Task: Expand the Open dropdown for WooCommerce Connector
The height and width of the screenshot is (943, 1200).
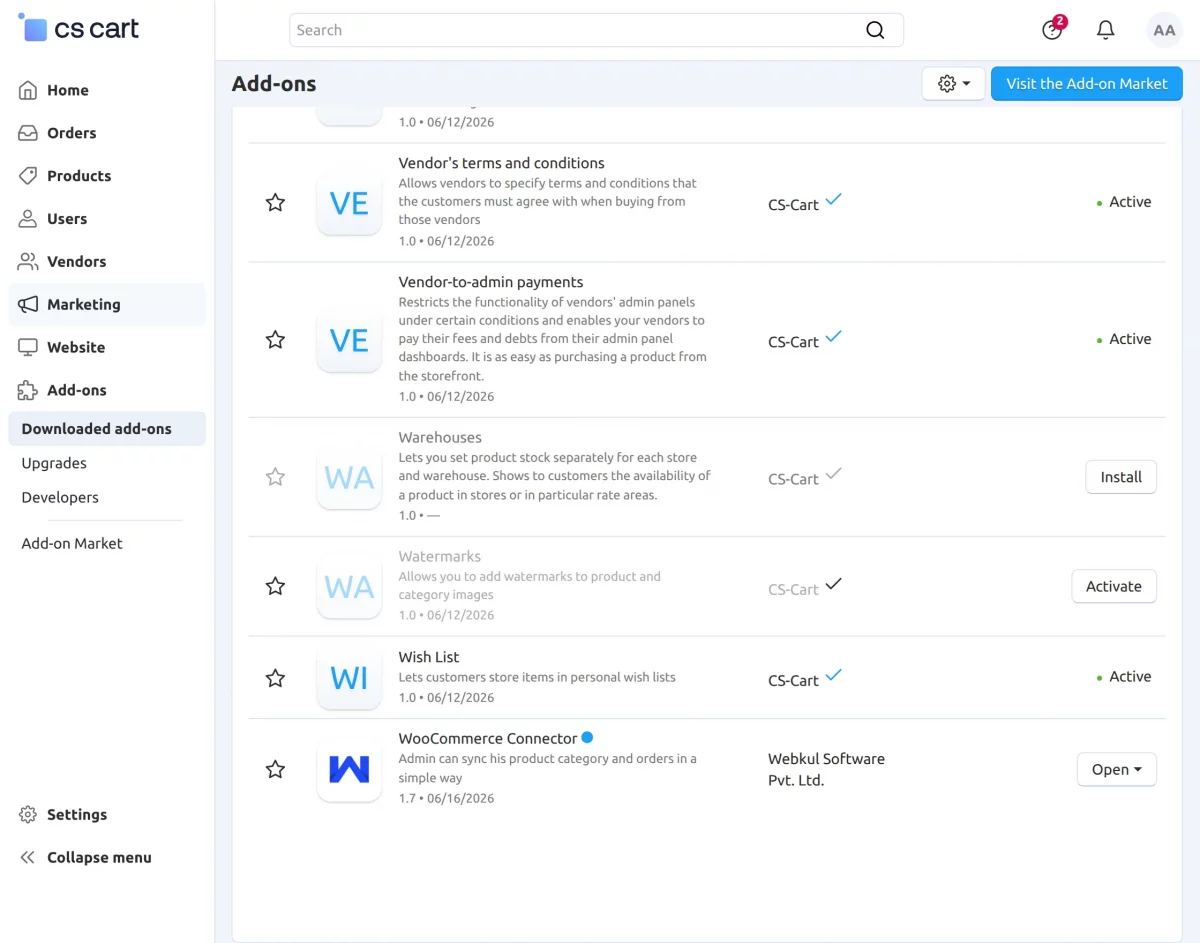Action: 1116,769
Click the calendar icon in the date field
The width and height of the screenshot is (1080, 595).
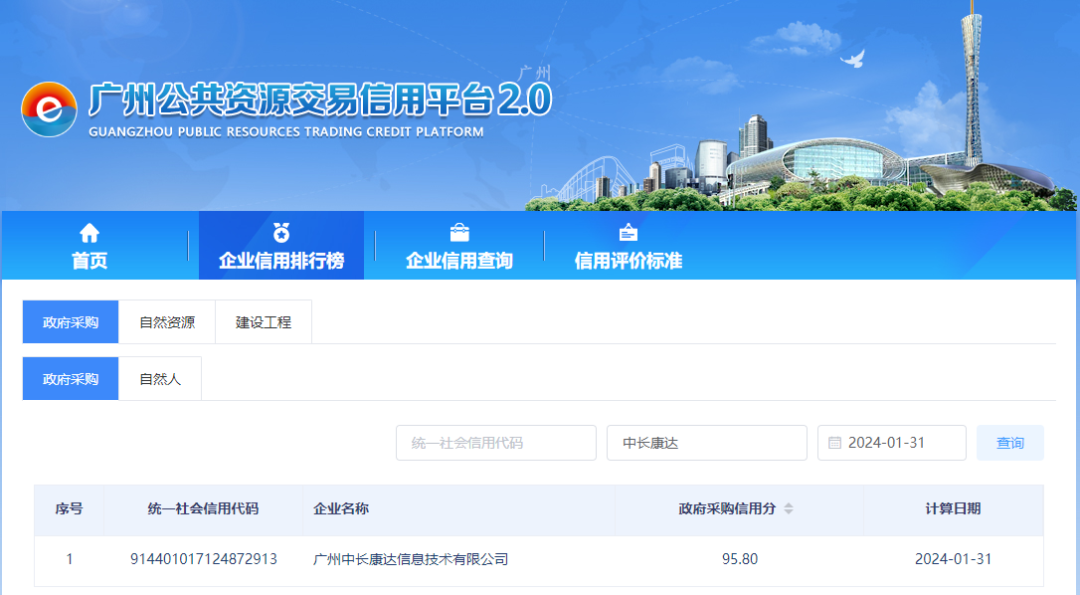[x=835, y=443]
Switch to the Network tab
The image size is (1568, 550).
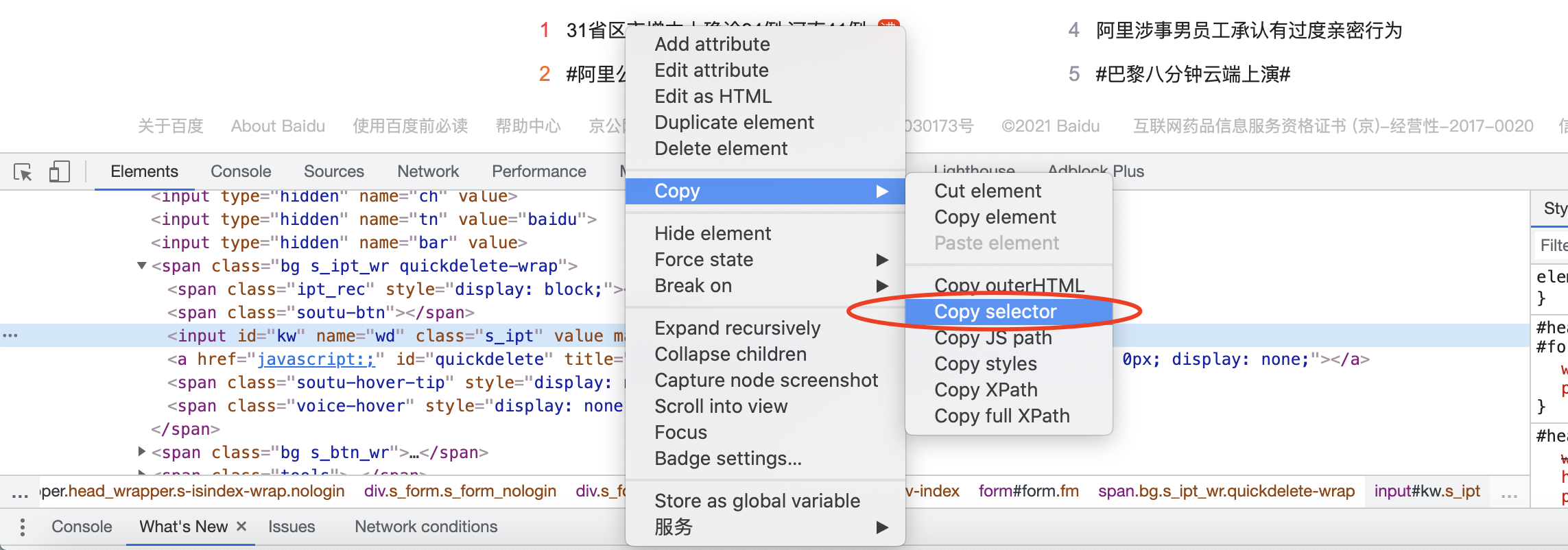pyautogui.click(x=428, y=171)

• • • •

Minus its pictures, the full listing should be copied verbatim.

Task: Expand the Open dropdown for WooCommerce Connector
The height and width of the screenshot is (943, 1200).
Action: 1116,769
Click the calendar icon in the date field
The width and height of the screenshot is (1080, 595).
[x=835, y=443]
Switch to the Network tab
The image size is (1568, 550).
pyautogui.click(x=428, y=171)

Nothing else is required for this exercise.